Some local school boards were granted control over their school districts during the meeting.
Schools in Fayette, Gilmer, McDowell, Mingo and Preston counties are currently under state intervention.
Board members voted to return complete control of Lincoln County Schools to the county school board after 12 years of intervention.
The district also was granted full accreditation.
The board asked the Office of Education Performance Audits conducted an audit of the county school system in October, and OEPA recommended those provisional oversights be lifted.
"A professional culture and climate exist at both the county and schools," OEPA Director Gus Penix told the BOE. "Extensive evidence shows that Lincoln County Board of Education members no longer are attempting to interfere in employment decisions, nor are they allowing political factions to influence personnel decisions."
Problems were discovered in a 2000 audit review, such as questionable hiring practices, financial practices and issues with facilities, curriculum and leadership.
The county received provisional control, with personnel decision-making authority, but a partial audit in 2011 showed the county had "regressed," according to a news release from the BOE.
Board members also granted partial control to the Grant County Board of Education.
The decision-making powers in curriculum, policies, facilities, transportation and the school calendar were returned to the county following an OEPA audit. A follow-up review is scheduled for September.
"Some concerns for developing capacity for board leadership development remain," Penix said. "The improvements to-date warrant conditional approval status."
The state stepped in for Grant County in 2009 after an audit discovered problems with leadership, personnel and curriculum.
Some new faces joined the meeting as well. A new student representative, Luke Massey, a high school senior from Preston County, will serve as the board's student representative through February. Former state delegate Tom Campbell of Lewisburg took the oath of office during the meeting. Campbell, former House of Delegates education committee chairman, replaces Lowell Johnson, whose term expired in November.
"I look forward to working with my fellow board members and all stakeholders as we work to prepare all of our children for career readiness and success in life," Campbell said.
The board, made up of 12 members, includes nine citizens. All the members are appointed by the governor and serve overlapping terms of nine years. Three non-voting, ex-officio members are the state superintendent, chancellor of the West Virginia Higher Education Policy Commission and the chancellor of the West Virginia Council for Community and Technical Education.
The board also heard a report from Reconnect McDowell and teacher-in-residence programs.
The first teacher-in-residence program, created under a new state law, is in Clay County.
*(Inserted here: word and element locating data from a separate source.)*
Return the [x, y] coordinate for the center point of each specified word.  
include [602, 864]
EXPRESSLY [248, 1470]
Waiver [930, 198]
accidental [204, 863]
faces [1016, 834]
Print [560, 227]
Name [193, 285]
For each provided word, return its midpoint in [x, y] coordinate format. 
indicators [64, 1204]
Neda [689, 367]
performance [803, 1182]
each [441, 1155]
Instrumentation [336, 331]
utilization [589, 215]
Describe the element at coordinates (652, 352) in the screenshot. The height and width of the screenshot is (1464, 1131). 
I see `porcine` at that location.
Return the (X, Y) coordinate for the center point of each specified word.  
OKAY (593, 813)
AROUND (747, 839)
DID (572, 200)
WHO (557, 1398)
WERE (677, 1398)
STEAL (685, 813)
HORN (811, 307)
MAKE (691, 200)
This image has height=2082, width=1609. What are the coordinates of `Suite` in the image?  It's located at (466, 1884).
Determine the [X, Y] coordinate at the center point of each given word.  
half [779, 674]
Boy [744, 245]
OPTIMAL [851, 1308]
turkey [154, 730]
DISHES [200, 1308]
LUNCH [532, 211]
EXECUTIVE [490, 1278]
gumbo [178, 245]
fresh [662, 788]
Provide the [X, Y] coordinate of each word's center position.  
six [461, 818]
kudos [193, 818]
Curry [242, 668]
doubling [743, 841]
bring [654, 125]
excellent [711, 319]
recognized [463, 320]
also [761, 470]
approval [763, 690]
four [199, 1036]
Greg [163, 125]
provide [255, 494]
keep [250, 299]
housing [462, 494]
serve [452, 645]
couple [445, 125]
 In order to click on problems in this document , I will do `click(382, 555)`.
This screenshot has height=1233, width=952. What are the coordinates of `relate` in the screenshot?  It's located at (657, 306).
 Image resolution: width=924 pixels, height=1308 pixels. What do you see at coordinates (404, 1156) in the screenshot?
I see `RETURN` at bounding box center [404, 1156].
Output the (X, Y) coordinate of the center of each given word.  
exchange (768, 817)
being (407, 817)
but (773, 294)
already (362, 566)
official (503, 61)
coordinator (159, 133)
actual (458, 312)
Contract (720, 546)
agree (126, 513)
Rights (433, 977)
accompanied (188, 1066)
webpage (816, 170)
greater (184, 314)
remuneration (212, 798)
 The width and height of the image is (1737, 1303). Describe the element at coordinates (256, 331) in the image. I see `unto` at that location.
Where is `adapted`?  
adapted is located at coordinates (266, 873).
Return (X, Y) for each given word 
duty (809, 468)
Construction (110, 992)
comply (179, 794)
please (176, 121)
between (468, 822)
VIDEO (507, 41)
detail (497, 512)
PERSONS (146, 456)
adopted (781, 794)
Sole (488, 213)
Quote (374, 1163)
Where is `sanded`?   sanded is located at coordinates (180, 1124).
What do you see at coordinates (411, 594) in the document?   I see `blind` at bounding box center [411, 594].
West Virginia State University collaborated with the county for the pilot partnership that put a senior from the WVSU education preparation program in a public school classroom when there is no other teacher to fill the vacancy.
The program is different from student teaching, which puts a college student in a classroom for 12 weeks with a veteran teacher's supervision.
Nearly 11,000 of the state's 24,000 public school educators will be eligible for retirement within the next five years, according to the WVDE.
"This program helps fill a void many counties face in trying to fill high need areas in their schools with a qualified teacher," Heinlein said in a news release. "Educators and policymakers are continually searching for new ways to recruit and retain excellent public school teachers, and this is but one additional way to do that."
Board members approved a new teacher-in-residence program through Concord University to serve several southern counties, including McDowell.